This is just a microcosmic example of the larger trend towards turning our domestic police force, which is supposed to protect and serve, into a domestic military force to be used against the American people.

As I have previously pointed out, this is a move toward de facto martial law, which means that martial law would never have to be formally declared since the police could act as military forces instead of actually having to roll out the military.

Of course, S.1867 would erase that need as it would indeed spell the end of the Posse Comitatus Act by allowing the military to capture and indefinitely detain American citizens without charge or trial.
Furthermore, under 1301 it would allow any American citizen to be transferred to any foreign country or foreign entity, allowing for torture or extrajudicial execution.

Lynch of the Cato Institute, seems to agree with my assessment in telling The Daily, “[Acquiring military hardware has] kind of had a corrupting influence on the culture of policing in 
America. The dynamic is that you have some officer go to the chief and say, people in [the] next county have [military equipment], if we don’t take it some other city will. Then they acquire the equipment, they create a paramilitary unit, and everything seems fine.”

“But then one or two years pass. They say, look we’ve got this equipment, this training and we haven’t been using it. That’s where it starts to creep into routine policing,” Lynch added.

Lynch and others point to the many incidents of SWAT teams, which have become outright paramilitary forces, have injured or even slaughtered totally innocent people.

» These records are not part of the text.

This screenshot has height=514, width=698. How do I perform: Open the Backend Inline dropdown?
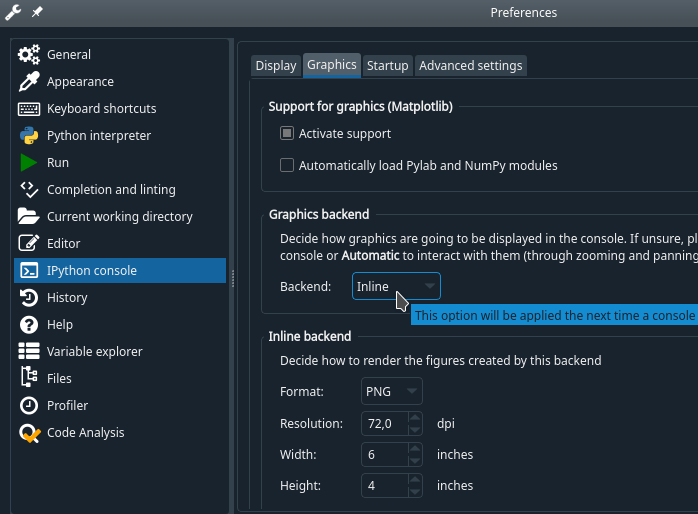[396, 287]
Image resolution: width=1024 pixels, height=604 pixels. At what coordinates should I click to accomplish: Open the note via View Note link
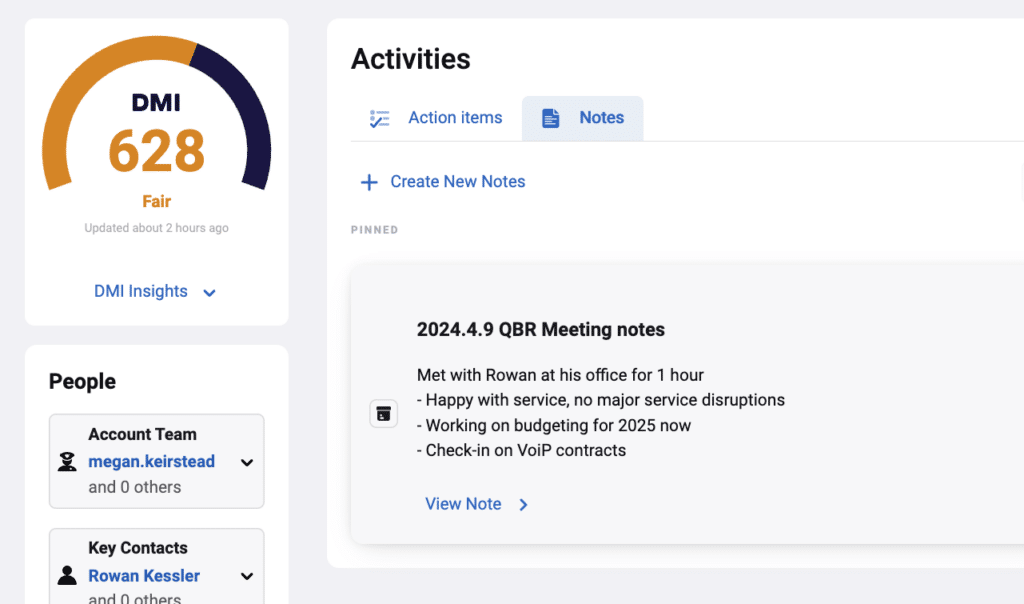[x=463, y=504]
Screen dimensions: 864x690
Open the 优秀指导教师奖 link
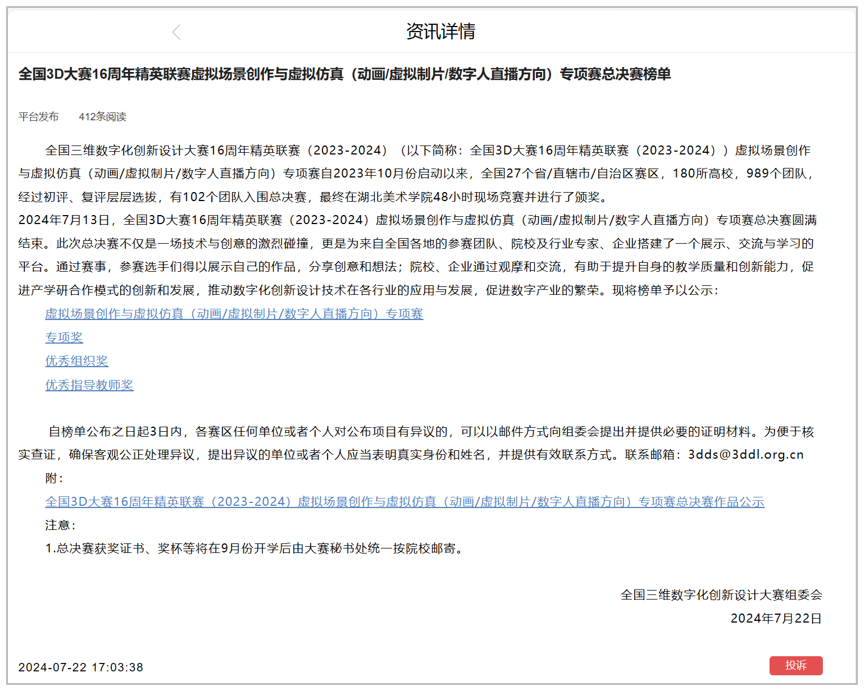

Take, for instance, earlier this year when a grandfather of 12, who was not even suspected of any wrongdoing, was “accidentally” murdered by a SWAT team member in 
Framingham, Massachusetts. He was described by neighbors as the “nicest guy in the world,” and the search warrant was not even the targeted at the man, named Eurie Stamps, Sr.

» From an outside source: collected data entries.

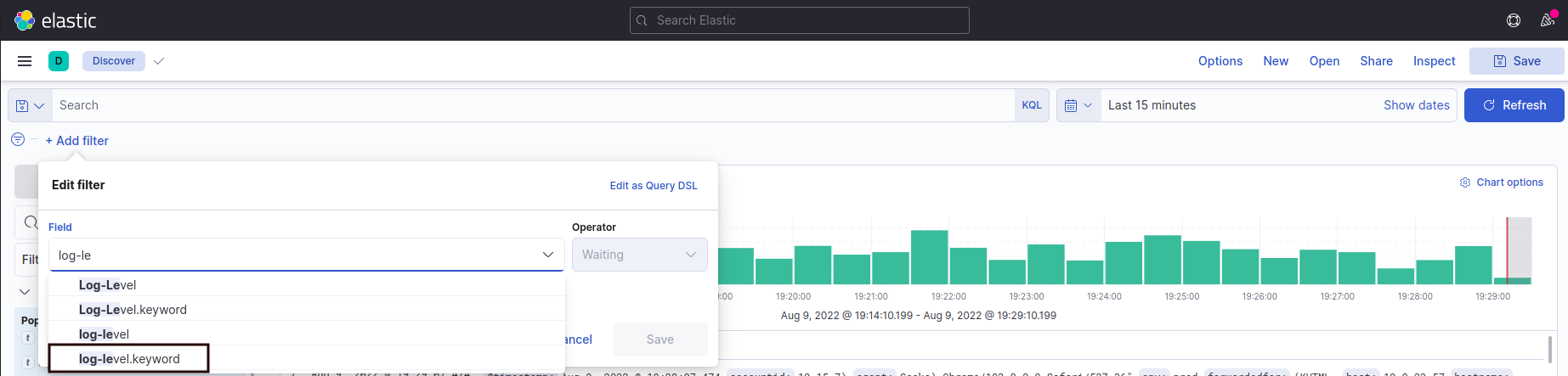This screenshot has width=1568, height=376.
Task: Click Show dates link
Action: [1416, 105]
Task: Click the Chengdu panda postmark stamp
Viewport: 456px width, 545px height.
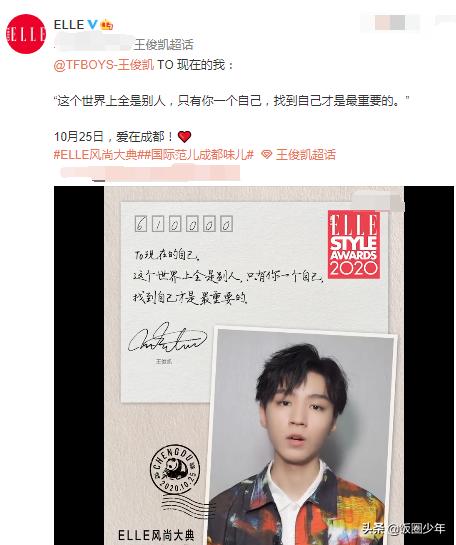Action: coord(175,469)
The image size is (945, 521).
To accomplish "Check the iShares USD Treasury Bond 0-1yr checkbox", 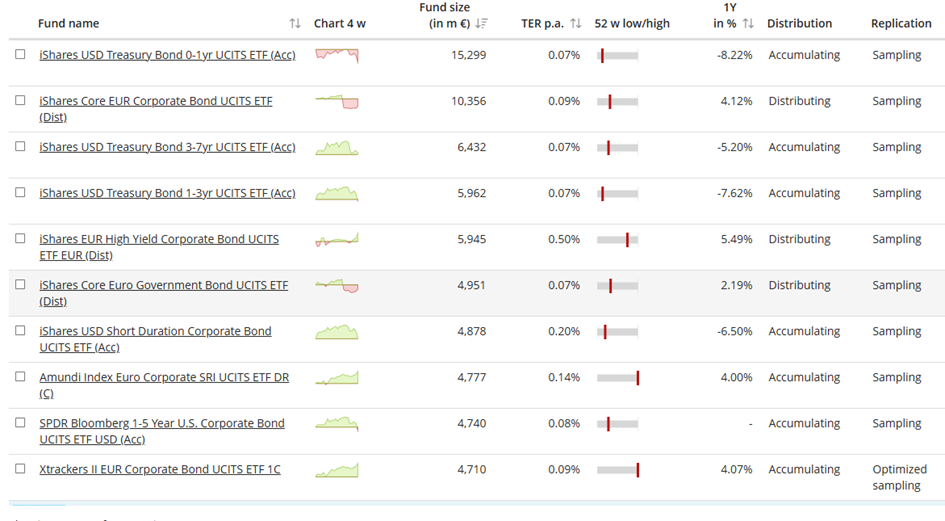I will 20,55.
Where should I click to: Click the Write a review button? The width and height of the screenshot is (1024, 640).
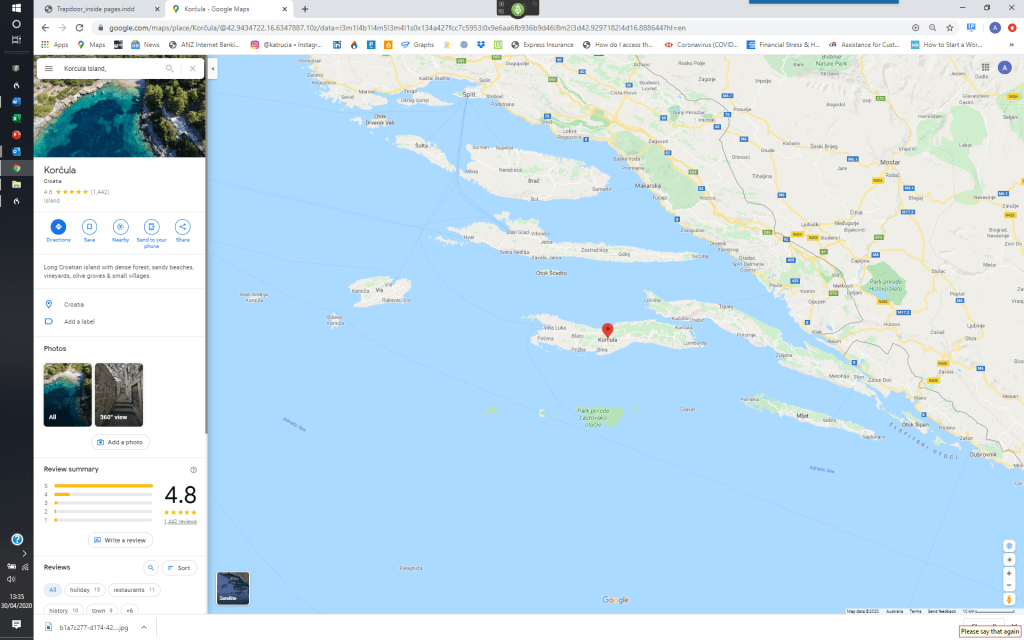[x=120, y=540]
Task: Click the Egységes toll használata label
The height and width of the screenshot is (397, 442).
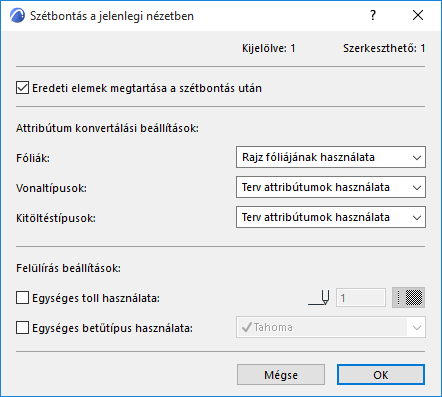Action: tap(96, 298)
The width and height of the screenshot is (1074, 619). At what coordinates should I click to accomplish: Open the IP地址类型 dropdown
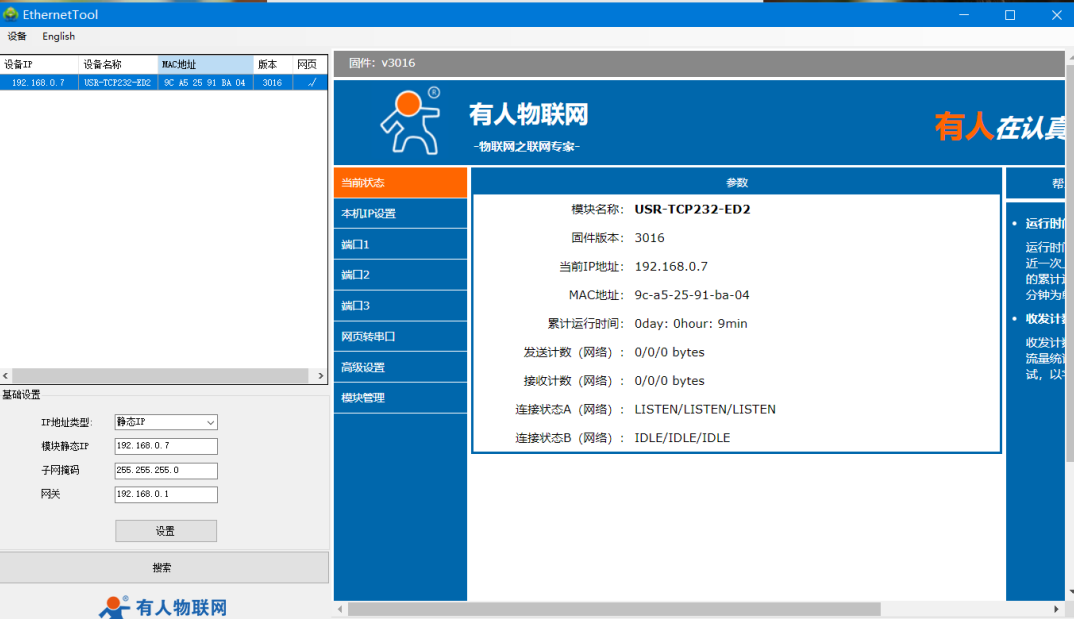[x=166, y=422]
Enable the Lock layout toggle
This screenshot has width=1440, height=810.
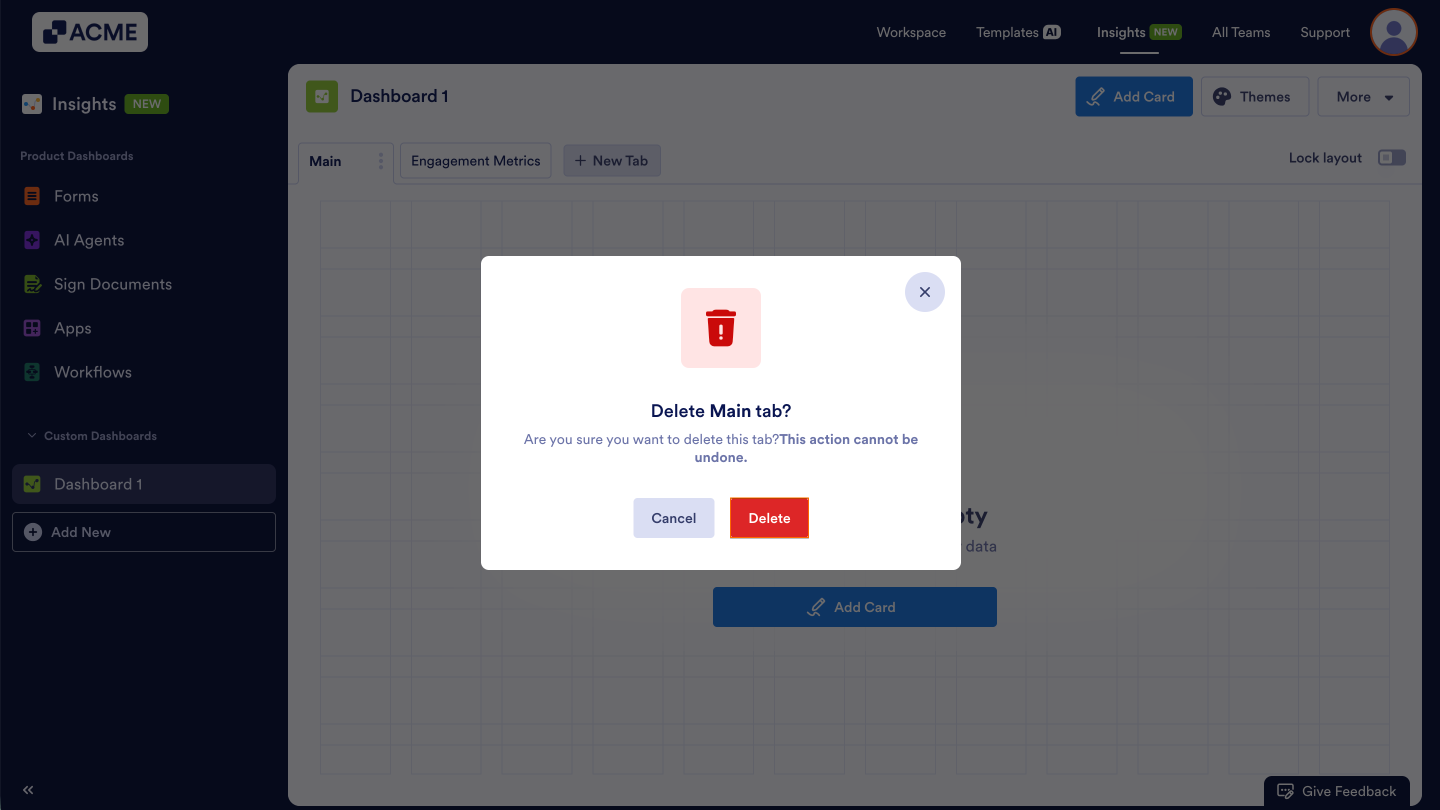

Another example that comes to mind is Jose Guerena, father and ex-U.S. Marine, who was literally liquefied by a SWAT team that was carrying out a wholly unconstitutional search warrant on his home that was not directed at any particular person, made no mention of his home, and instead was targeted at anyone who happened to be inside the residence.
The Cato Institute has compiled a fantastic interactive map showing the disturbing amount of botched paramilitary police and SWAT team raids across the United States which you can find here.

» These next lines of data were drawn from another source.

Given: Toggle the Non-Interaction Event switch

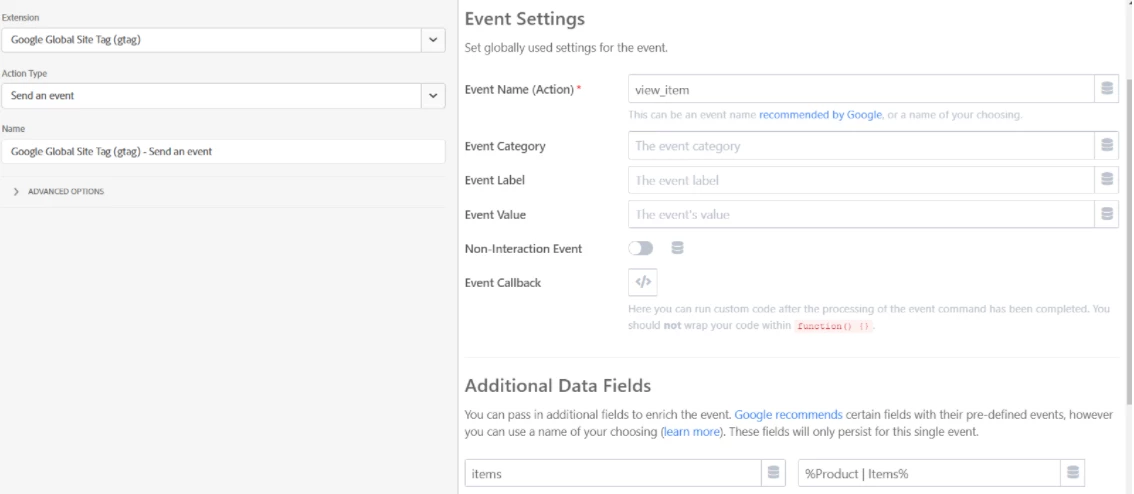Looking at the screenshot, I should [642, 248].
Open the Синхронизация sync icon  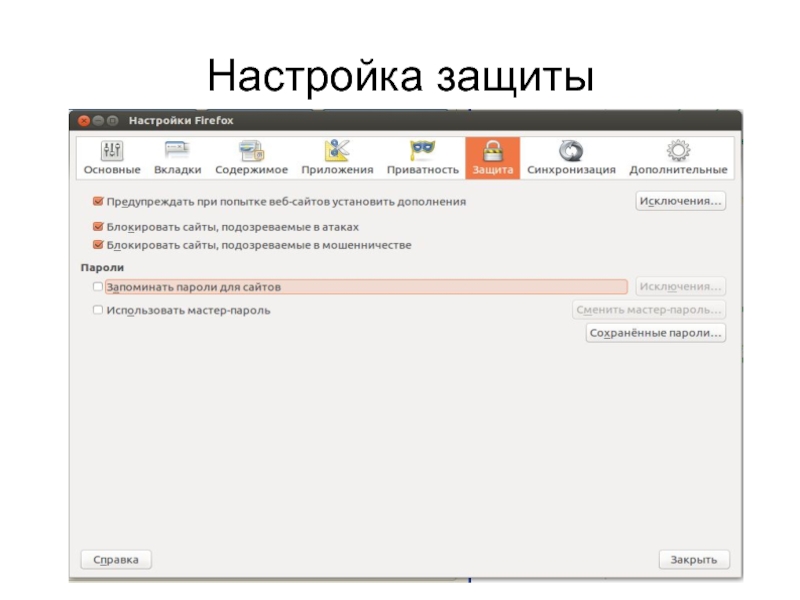(x=571, y=151)
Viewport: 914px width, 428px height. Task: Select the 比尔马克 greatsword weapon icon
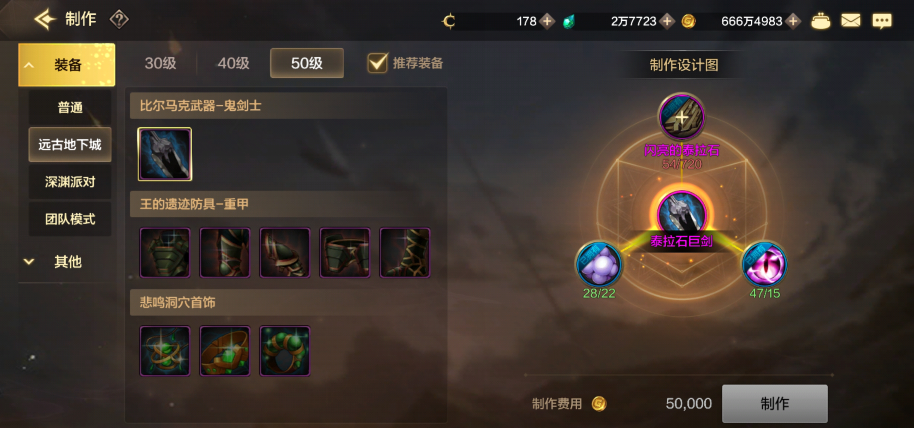click(x=165, y=154)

From the few thousand raids per year in the 1980s, the number of raids conducted by SWAT teams has made a staggering rise to 50,000 per year in the 2000s, and with each raid there is the real possibility of innocent people being slaughtered for no reason at all.

Yet there are some – in reality far too little – in the law enforcement community speaking out against this trend.

Joseph McNamara, the former Chief of Police in Kansas City, Missouri and San Jose, California, said, “It’s totally contrary to what we think is good policing, which is community policing. The profile of these military police units invading a neighborhood like the occupation army is contrary to what you want to do as a police department. You want the public to feel comfortable calling you to report crime and supporting you in working against crime and coming forward as witnesses.”

“The idea that some police have that by being really super tough and military and carrying military weapons is a way to prevent crime — this is false,” McNamara added. “We have a lot of evidence on how to prevent crime and the major component is to win support for police, that we’re not this aloof occupation army.”

I find his choice of words to be disturbingly accurate. What we are seeing is indeed an “aloof occupation army” that is treating us like enemy combatants in a war zone and if S.1867 is put into action it will become an explicit reality.

Arthur Rizer, a lawyer in Virginia who has served as both a military and civilian police officer, also made a fantastic point in asking the following question, “If we’re training cops as soldiers, giving them equipment like soldiers, dressing them up as soldiers, when are they going to pick up the mentality of soldiers?”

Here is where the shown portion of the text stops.